Je vertrekt vanuit Chamonix met de télécabines van l’Aiguille du Midi. Welja, dat probeer je toch want in het hoogseizoen staan hier monsterfilles 😉 Wij waren om 6u ’s morgens opgestaan en hebben pas om 10h30 de télécabines kunnen nemen… Naar het schijnt kan je reserveren de dag op voorhand, maar ook de reservaties zijn beperkt. Ok, we zaten dus in de télécabines richting l’Aiguille du midi. Richting, omdat we aan de eerst halte uitstappen: Plan de l’Aiguille. Voila, we zijn al op 2233m hoogte en hebben zo een lastige klim van 3 uur uitgespaard.
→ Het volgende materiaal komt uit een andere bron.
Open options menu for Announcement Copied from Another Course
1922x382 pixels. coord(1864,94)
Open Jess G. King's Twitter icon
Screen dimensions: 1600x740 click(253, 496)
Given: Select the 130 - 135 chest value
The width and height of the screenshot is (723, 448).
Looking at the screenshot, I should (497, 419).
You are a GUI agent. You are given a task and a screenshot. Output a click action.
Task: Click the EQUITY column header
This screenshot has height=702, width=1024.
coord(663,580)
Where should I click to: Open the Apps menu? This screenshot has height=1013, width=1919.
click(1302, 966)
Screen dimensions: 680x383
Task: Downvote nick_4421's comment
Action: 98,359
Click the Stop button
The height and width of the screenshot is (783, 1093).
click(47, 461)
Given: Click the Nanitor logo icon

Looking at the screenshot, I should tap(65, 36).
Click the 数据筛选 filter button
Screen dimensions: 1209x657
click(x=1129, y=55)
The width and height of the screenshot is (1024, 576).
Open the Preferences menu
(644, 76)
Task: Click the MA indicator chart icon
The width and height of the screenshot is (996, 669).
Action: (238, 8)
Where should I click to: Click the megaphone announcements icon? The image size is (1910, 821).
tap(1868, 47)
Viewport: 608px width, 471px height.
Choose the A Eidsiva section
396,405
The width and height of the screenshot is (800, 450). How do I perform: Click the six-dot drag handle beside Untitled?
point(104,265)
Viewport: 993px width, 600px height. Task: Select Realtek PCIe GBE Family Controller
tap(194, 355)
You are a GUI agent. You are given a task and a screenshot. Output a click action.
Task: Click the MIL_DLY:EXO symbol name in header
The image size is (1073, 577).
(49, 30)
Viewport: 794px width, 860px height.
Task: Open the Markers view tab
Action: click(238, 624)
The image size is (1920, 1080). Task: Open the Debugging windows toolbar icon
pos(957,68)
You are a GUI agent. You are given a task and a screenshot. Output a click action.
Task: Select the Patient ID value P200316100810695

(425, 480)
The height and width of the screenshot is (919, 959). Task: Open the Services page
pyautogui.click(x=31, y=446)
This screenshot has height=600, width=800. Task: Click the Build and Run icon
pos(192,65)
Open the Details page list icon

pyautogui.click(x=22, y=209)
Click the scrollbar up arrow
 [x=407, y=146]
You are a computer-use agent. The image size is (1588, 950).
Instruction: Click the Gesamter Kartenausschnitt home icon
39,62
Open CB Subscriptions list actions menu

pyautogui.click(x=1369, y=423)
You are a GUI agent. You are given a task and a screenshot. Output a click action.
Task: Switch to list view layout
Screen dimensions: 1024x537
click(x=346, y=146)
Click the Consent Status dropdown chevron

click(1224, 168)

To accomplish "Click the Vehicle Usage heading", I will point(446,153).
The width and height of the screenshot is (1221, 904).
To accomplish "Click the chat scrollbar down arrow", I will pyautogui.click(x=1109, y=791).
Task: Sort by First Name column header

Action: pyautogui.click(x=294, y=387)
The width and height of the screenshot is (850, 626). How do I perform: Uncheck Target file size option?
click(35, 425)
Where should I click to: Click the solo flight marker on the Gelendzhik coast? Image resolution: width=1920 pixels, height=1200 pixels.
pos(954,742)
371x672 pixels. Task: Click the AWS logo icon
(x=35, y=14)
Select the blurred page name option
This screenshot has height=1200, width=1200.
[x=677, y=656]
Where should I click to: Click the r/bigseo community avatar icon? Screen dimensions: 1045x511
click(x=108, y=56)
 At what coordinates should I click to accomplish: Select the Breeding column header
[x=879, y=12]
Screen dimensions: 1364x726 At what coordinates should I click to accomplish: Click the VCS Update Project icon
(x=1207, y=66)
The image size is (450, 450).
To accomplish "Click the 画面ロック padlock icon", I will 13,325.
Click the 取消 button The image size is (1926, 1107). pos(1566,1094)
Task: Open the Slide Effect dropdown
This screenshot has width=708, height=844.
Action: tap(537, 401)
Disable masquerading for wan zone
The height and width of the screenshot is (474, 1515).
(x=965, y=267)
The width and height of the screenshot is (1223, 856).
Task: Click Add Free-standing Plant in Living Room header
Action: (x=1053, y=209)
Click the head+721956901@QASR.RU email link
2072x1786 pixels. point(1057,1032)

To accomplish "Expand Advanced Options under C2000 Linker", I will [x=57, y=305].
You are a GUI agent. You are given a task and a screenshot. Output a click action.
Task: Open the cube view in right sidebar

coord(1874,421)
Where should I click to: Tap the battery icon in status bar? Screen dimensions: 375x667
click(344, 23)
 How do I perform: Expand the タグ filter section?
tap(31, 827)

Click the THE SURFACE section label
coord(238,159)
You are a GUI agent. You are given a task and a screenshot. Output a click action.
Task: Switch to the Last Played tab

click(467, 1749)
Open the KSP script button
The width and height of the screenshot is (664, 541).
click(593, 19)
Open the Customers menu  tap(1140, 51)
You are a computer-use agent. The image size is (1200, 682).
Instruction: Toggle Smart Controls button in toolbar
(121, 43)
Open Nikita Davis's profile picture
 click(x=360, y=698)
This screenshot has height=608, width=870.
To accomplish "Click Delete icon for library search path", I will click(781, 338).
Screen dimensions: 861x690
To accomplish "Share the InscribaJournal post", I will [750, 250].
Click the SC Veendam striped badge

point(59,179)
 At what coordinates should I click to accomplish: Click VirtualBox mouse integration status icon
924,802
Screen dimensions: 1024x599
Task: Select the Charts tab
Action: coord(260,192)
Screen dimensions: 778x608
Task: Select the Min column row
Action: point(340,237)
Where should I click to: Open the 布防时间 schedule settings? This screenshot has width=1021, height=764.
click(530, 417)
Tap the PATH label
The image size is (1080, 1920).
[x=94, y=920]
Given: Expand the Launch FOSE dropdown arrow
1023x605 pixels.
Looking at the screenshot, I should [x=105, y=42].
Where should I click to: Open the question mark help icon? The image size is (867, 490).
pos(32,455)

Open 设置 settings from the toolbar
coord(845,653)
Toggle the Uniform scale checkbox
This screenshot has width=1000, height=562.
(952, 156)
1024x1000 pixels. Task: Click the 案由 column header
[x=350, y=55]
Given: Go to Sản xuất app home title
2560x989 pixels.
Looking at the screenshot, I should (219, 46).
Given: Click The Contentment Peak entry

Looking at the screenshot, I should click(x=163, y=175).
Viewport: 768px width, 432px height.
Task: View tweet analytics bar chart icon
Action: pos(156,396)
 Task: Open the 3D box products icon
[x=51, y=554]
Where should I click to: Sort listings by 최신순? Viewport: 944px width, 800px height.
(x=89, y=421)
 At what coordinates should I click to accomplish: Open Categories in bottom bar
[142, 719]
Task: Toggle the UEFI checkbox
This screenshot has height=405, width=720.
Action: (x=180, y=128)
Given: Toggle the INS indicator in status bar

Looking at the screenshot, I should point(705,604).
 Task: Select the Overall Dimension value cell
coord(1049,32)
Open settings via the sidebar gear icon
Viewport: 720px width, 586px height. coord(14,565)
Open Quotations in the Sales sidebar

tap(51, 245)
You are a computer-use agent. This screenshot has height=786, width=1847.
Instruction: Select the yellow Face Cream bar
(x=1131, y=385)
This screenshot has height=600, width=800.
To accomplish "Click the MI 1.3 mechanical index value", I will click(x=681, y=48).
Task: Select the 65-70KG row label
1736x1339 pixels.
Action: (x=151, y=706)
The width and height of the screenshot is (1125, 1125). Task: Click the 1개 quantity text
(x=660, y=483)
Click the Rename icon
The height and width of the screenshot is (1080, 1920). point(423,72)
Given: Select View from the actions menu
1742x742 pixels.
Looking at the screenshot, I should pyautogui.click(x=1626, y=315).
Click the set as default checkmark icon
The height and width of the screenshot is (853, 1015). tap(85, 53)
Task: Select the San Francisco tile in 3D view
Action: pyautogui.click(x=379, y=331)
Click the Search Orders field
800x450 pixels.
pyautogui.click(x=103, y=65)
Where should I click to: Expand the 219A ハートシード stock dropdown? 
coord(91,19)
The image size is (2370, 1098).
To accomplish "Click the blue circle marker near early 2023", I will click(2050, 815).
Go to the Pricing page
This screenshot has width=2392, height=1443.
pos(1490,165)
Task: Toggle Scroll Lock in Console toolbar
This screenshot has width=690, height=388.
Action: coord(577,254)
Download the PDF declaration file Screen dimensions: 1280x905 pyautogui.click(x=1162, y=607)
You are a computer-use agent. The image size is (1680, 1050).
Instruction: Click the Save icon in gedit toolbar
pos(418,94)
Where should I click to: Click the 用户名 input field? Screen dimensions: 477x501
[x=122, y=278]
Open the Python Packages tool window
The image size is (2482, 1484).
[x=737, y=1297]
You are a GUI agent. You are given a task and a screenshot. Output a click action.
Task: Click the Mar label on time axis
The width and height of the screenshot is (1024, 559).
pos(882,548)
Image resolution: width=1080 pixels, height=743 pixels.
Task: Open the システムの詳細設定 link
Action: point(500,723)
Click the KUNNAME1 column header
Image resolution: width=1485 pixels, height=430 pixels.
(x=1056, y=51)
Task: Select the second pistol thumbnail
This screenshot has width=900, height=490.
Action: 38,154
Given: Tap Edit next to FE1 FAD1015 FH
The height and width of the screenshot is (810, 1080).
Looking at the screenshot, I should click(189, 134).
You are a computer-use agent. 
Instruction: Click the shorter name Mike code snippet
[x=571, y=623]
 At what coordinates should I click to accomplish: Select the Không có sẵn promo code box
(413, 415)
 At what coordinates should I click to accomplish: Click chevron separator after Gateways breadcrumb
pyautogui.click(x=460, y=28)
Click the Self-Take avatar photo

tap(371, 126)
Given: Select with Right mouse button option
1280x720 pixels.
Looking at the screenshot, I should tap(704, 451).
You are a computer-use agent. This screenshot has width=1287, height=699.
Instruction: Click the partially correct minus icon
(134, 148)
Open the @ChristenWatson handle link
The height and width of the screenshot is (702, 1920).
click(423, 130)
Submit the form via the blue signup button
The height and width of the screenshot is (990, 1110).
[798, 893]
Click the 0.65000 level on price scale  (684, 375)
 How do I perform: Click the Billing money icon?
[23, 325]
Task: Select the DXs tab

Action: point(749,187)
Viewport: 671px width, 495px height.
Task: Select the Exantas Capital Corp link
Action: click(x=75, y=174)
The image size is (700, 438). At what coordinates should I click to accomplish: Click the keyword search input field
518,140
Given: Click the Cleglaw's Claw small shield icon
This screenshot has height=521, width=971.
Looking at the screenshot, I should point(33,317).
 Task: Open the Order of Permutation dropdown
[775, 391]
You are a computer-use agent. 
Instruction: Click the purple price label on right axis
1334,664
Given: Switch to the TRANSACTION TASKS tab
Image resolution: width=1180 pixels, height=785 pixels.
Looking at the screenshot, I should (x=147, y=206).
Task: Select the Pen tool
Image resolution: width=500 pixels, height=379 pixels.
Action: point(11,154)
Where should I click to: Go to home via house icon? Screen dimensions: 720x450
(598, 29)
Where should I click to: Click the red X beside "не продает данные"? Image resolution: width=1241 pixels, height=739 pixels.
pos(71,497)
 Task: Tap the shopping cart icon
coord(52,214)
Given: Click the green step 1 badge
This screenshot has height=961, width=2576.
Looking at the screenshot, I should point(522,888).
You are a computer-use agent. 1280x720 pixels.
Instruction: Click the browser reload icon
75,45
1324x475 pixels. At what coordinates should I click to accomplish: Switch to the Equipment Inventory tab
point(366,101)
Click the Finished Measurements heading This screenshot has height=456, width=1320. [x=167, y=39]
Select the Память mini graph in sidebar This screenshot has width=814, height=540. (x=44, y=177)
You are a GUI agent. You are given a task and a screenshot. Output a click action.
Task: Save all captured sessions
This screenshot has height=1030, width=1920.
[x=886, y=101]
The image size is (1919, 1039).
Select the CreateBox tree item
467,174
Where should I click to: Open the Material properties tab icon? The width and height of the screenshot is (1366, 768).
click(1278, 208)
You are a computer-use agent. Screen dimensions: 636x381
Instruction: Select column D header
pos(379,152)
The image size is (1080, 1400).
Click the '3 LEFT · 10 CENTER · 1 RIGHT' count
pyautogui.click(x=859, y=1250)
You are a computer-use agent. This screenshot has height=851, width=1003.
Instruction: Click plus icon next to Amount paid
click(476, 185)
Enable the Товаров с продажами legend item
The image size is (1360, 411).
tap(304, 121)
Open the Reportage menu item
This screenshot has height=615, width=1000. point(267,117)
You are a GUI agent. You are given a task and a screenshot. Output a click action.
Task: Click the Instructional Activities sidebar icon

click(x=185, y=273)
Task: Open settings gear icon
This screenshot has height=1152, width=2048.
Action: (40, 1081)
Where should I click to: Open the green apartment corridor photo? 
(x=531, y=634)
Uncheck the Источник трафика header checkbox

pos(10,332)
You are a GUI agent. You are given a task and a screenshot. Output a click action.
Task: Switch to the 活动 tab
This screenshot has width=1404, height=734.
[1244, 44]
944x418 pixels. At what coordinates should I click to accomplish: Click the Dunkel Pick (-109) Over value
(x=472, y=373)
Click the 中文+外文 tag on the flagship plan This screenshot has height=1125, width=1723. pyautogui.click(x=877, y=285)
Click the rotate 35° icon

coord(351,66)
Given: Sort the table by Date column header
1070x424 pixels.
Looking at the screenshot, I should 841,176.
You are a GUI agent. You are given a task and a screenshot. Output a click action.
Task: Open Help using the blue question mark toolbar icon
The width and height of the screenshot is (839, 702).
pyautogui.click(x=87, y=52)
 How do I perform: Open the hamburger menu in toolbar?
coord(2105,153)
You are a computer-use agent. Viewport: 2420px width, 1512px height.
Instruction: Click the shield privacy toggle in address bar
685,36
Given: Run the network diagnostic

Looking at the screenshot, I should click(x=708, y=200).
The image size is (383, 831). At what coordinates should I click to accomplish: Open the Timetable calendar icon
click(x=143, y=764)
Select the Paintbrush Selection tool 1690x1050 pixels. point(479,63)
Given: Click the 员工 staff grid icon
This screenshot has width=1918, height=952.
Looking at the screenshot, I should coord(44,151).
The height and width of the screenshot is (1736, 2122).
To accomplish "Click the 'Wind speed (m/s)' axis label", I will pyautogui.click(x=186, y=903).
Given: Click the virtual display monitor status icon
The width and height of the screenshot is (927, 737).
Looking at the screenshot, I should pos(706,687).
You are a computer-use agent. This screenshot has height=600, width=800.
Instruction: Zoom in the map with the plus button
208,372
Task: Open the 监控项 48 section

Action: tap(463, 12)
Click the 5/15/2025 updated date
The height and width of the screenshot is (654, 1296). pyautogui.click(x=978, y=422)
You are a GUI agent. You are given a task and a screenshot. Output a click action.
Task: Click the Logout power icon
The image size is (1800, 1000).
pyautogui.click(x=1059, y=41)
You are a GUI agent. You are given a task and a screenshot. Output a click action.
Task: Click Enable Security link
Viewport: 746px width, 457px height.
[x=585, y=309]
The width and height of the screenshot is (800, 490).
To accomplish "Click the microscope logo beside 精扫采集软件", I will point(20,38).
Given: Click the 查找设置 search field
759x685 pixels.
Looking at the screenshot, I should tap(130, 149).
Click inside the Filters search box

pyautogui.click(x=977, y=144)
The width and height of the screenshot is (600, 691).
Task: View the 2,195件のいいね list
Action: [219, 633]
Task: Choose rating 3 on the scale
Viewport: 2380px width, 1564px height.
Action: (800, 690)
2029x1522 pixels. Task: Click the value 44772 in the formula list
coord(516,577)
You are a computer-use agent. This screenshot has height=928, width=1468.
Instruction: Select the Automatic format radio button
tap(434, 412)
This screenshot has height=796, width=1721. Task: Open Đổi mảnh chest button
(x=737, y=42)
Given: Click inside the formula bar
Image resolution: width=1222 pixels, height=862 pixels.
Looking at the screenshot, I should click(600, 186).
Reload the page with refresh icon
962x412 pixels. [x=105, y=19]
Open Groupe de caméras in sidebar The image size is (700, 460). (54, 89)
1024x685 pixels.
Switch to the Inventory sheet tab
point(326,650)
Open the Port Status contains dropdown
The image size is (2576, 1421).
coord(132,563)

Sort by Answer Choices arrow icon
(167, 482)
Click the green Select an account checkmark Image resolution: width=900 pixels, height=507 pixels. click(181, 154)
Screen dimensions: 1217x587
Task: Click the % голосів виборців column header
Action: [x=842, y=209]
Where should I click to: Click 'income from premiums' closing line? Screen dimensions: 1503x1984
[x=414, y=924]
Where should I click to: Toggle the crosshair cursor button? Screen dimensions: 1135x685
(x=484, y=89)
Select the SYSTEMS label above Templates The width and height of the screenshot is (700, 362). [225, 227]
Het Henri Vallot pad loopt in noordoostelijke richting, onderlangs de Aiguilles van Chamonix en parallel met de valei van Chamonix richting Montenvers. Maar eerst gaan we op zoek naar de Lac Bleu, een klein, ruw meer in de rosten gehouwen op een tiental minuutjes van de télécabines. We stappen rechtdoor, via de berghut & café en klimmen zo een paar extra meters. Daarna buigt het pad af richting Montenvers om dan nog eens een paar meter te stijgen. Een goeie 100, 200 meter lager zie je het drukbelopen pad dat we straks gaan volgen.

Je klimt wat verder richting de massieve aguilles recht voor je, tot je plotseling het meer voor je ziet opdoemen. Er is geen mens te zien omdat het meer volledig uit het zicht van het Henro Vallot pad ligt. Even op adem komen en genieten van de kracht die het meer uitstraalt.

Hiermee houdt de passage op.